Martha (The Searchers)
a new ballet by Julia K. Gleich created in collaboration with Elana Herzog
with lighting by Davison Scandrett
a prelude performance by konverjdans
and a screening of "Onward", the film by artist Ray Farmer
“Martha, akin to ballet’s Giselle, is an iconic figure broken on the wheel of the American West."
Fri, Oct 27 at 7:30pm
Sat, Oct 28 at 7:30pm
Sun, Oct 29 at 4:00pm
Tickets Online: $25 General | $15 Seniors + Students
Tickets at the door: $30 for General | $20 for Seniors + Students
James & Martha Duffy Performance Space
Mark Morris Dance Center
3 Lafayette Avenue, Brooklyn
Presented by Norte Maar
Produced by Jason Andrew
Starring Michelle Buckley, Courtney Cochran, Cortney Key, Cassidy Hall, Tiffany Mangulabnan, Jordan Miller, Amy Saunder, and Duane Gosa
Norte Maar is pleased to present Martha (The Searchers), a new ballet by Julia K Gleich with décor by Elana Herzog.

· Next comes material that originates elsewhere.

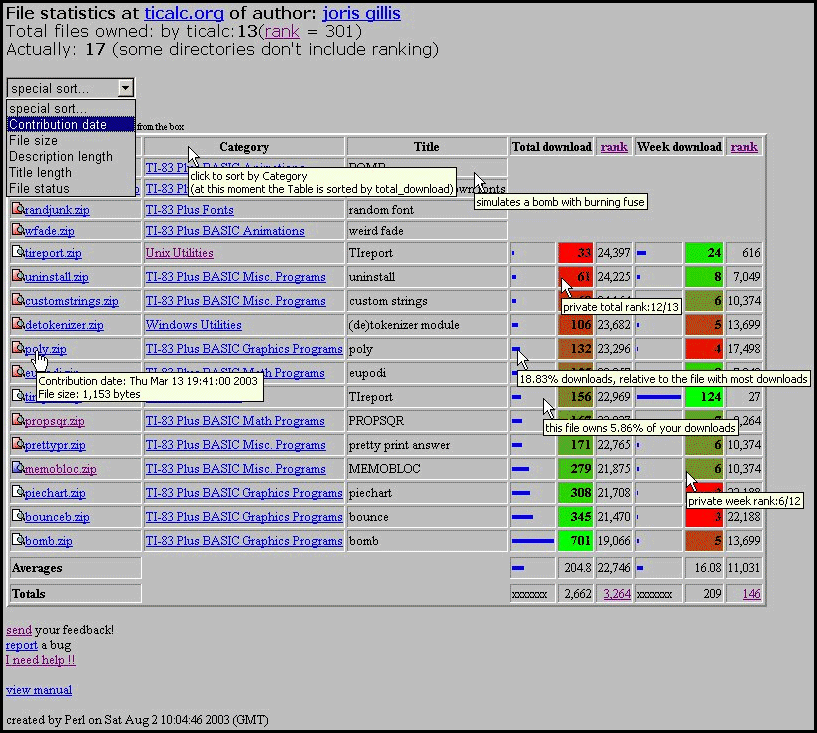Image resolution: width=817 pixels, height=733 pixels.
Task: Click the special sort dropdown arrow
Action: (x=125, y=88)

A modern Western, the ballet’s title character Martha is inspired by one created by American novelist Alan Le May and brought to the big screen by director John Ford in The Searchers (1956). Set in the 1860s Southwest territories of the United States, audiences will be introduced to the title role of Martha (played by multiple female leads). Other narratives include The Confederate, The Comanche, Britt Johnson (c.1840-1871), Cynthia Ann Parker or Nadua (c.1825-1871) and Quanah Parker (c.1845-1911) and The Settlers.
In Gleich’s choreography Martha is a composite of both courageous and tragic women in history. Her struggles and experiences are central to the ballet, offering an alternative narrative to the roles women played in an unsettled West. For Gleich’s ballet visual artist Elana Herzog captures the palette of the Southwest and John Ford’s cinematography, using fabric remnants that suggest landscapes contrasting with the symbols of domesticity—aprons and blankets, carpets and rugs. Herzog designs a confusion of contexts, bringing the domestic into the theater with hints of scale of vast landscape. She creates worlds in which all the identities of Martha can be viewed—all just as rough, tough, and textured as the West once was.